As the Twin Metals timeline indicates, Tracy DC Real Estate was formed on December 15, 2016, the same day as Department of Interior Solicitor Hillary Tompkins issued her M-Opinion denying renewal of the Twin Metals leases in Superior National Forest. Corporate records show that incorporation was done by Jonathan Cohen and Richard J. Snyder of the law firm Duane Morris LLP. (Filings list the Duane Morris LLP offices on 505 9th Street NW in Washington, DC as Tracy DC Real Estate’s business address.) A Robert M. Snyder, who does not appear to work at Duane Morris, but appears to be a relative of attorney Richard J. Snyder, is listed as the “governor” of the corporation.

Richard J. Snyder’s bio on the Duane Morris site makes it clear that setting up the business end of the Kalorama Triangle mansion is just one of several matters he handles for the powerful Luksic family. For this same “Forbes 100 listed South American family and certain Liechtenstein-owned U.S. entities,” Synder also handled a “$50 million unsecured loan and mortgage financing involving 14 properties in three states with attendant U.S. tax advice.”** He advised unnamed “South American investors” and a “related Lichtenstein establishment” on corporate restructuring of $72 million in real estate and other assets in six jurisdictions, including France, Panama, Peru, Massachusetts, Florida, and Colorado.

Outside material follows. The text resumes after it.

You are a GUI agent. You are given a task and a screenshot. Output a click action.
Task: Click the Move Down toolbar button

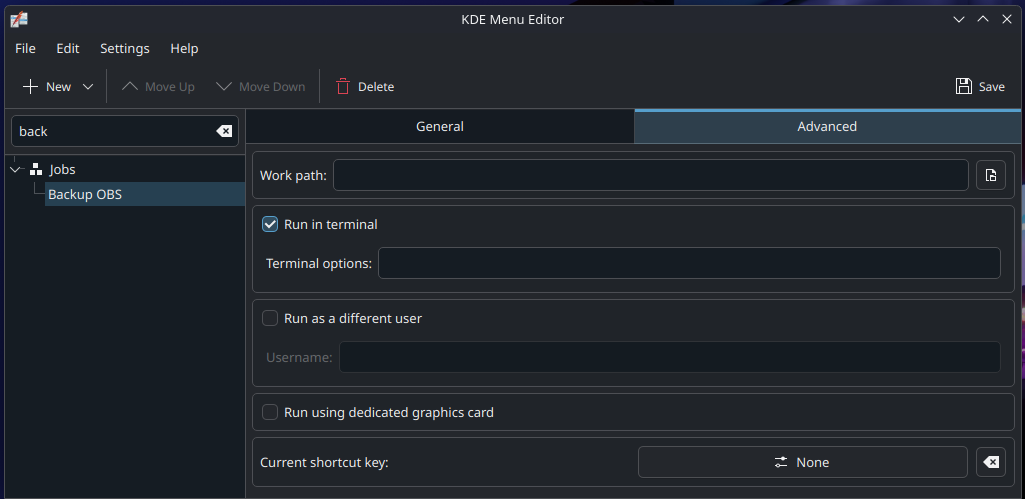tap(261, 87)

I can’t say what these loans and restructurings are all about, and whether they have any connection to the Boundary Waters reversal story I’ve been pursuing. The Colorado matter, for instance, might simply have to do with Andronico Luksic’s home in Aspen. But it’s pretty clear that these South American and Lichtensteinian matters are all Luksic Group matters. The Luksic and Fontbona families conduct much of the Luksic Group business, including their control of mining conglomerate Antofagasta, Plc, and Quinenco, S.A., an investment firm, through Lichenstein-based vehicles.

It seems unlikely, but not out of the realm of possibility, that an attorney entrusted with such grave responsibilities would overlook the simple renewal of a business license. Especially not with such high profile tenants in the mix. If this is indeed an oversight or a matter of waiting for the DCRA system to update, it will probably be corrected in the next few days. If not, it could be a signal that the Kalorama property is going to be put on the market, or transferred to some other entity, and that something else is afoot.

Update 7 March 2019. One week on, and no license renewal. It is hard to avoid the conclusion that the group behind Tracy DC Real Estate, having gotten what it wanted, or all it’s going to get from this administration, no longer sees any need to keep up appearances, or pretend that the rental ever was a legitimate business arrangement. Non-renewal of the business license strongly suggests that the Kalorama mansion should be looked upon as a foreign emolument.

*Update 26 March, 2019. Still no record online of the Tracy DC Real Estate business license renewal, but the property taxes for the first half of 2019 have been paid. And on 20 March, the corporation filed a biennial report with the District of Columbia Department of Consumer and Regulatory Affairs. These reports are due by April 1st of each second calendar year. They appears to be keeping up with everything except the business license.

**Update 5 May 2019. This financing activity may have included the Kalorama mansion. On April 5th, 2018, Rodrigo Swett signed a Deed of Trust for 2.75M on the property at 2449 Tracy Place NW. On the same day, he signed similar instruments for multiple properties in Miami Beach and at least 7 properties in Boston’s Back Bay. That would seem to cover the “three states” (Florida, Massachusetts, and District of Columbia) to which Synder refers in his bio.

Update 9 June 2019. The business license for the mansion was renewed on 31 May, 2019, a full three months after it was allowed to expire.

TracyDCRenewal

What accounts for the three month lapse? An oversight by Luksic’s lawyers seems the most likely explanation. Or maybe, after borrowing against the property in April 2018, the owners planned to change its status, then decided to stay the course.